* **Предоставленный фрагмент**

Философия России

Розанов Василий Васильевич

Русский религиозный мыслитель и философ, литературный критик, переводчик, публицист и писатель. Противоречивые идеи Розанова повлияли на многих русских писателей и литературных критиков. В постсоветской России он стал одним из самых популярных русских философов Серебряного века, во многом из-за своего красочного языка и изысканного литературного стиля. (1856-1919)

/
/
Розанов Василий Васильевич

И в самом деле, в стороне от спора, разделяющего науку и философию, и вне каждой из спорящих сторон лежит истина, что какова бы ни была деятельность разума, она всегда — будет по существу своему пониманием, и кроме этого же понимания ничего другого не может иметь своею целью. В этой истине, как, по видимому, ни проста она, заключается способность дать ряд выводов, воспользовавшись которыми можно, не касаясь ни науки, ни философии, определить то, к чему должна стремиться и первая, и вторая. И если необходимо сомнительны, как противоречащие, указания науки и философии на то, чем должно быть возводимое здание человеческой мысли, то указания, вытекающие из того одного, что оно должно быть пониманием, не могут быть сомнительны так же, как и сама эта истина. То же, что входит в содержание науки и философии, что не относится к плану, но составляет лежащее внутри его, по указаниям, вытекающим из идеи понимания, может разместиться без вражды и противоречия в формах его. Но последние не будут все наполнены, потому что Понимание не только несомненнее науки и философии, но и обширнее, чем они. Формы, оставшиеся незамещенными, укажут, каких границ и каких целей еще не достиг человек и что, следовательно, предстоит еще выполнить ему.

В. В. Розанов

Василий Васильевич Розанов (1856–1919) — русский философ, литературный критик, публицист и переводчик. Совместно с П. Д. Первовым первым переводил «Метафизику» Аристотеля на русский язык. Подробнее о творчестве мыслителя рассказывается в статье «Голос Розанова» отечественного философа, филолога и переводчика В. В. Бибихина (1938–2004). Приводим выдержки из текста:

«Алексей Федорович Лосев рассказывал мне, как однажды, чуть ли не на похоронах Розанова, спросил отца Павла Флоренского: что такое Розанов? — Видели медузу? Всеми цветами радуги переливается. 

А вытащи из воды на сухое — одна слизь.

* **Суть задания**
Выведите без единого изменения часть фрагмента о Розанове: от слов «В. В. Розанов» до слов «сухое — одна слизь.» включительно. Приведённые далее данные взяты из другого источника.

* **Материал**
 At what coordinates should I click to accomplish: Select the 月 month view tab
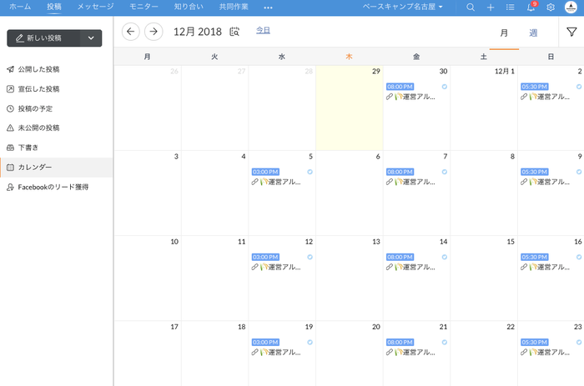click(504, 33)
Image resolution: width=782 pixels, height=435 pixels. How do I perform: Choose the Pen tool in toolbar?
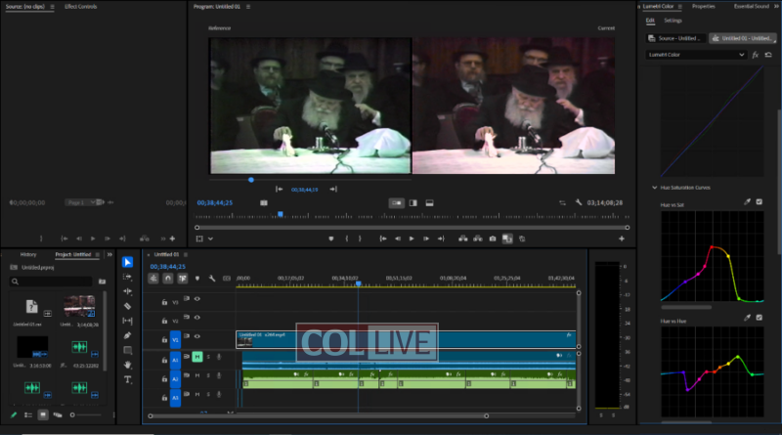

* **Итоговый результат**
В. В. Розанов

Василий Васильевич Розанов (1856–1919) — русский философ, литературный критик, публицист и переводчик. Совместно с П. Д. Первовым первым переводил «Метафизику» Аристотеля на русский язык. Подробнее о творчестве мыслителя рассказывается в статье «Голос Розанова» отечественного философа, филолога и переводчика В. В. Бибихина (1938–2004). Приводим выдержки из текста:

«Алексей Федорович Лосев рассказывал мне, как однажды, чуть ли не на похоронах Розанова, спросил отца Павла Флоренского: что такое Розанов? — Видели медузу? Всеми цветами радуги переливается. 

А вытащи из воды на сухое — одна слизь.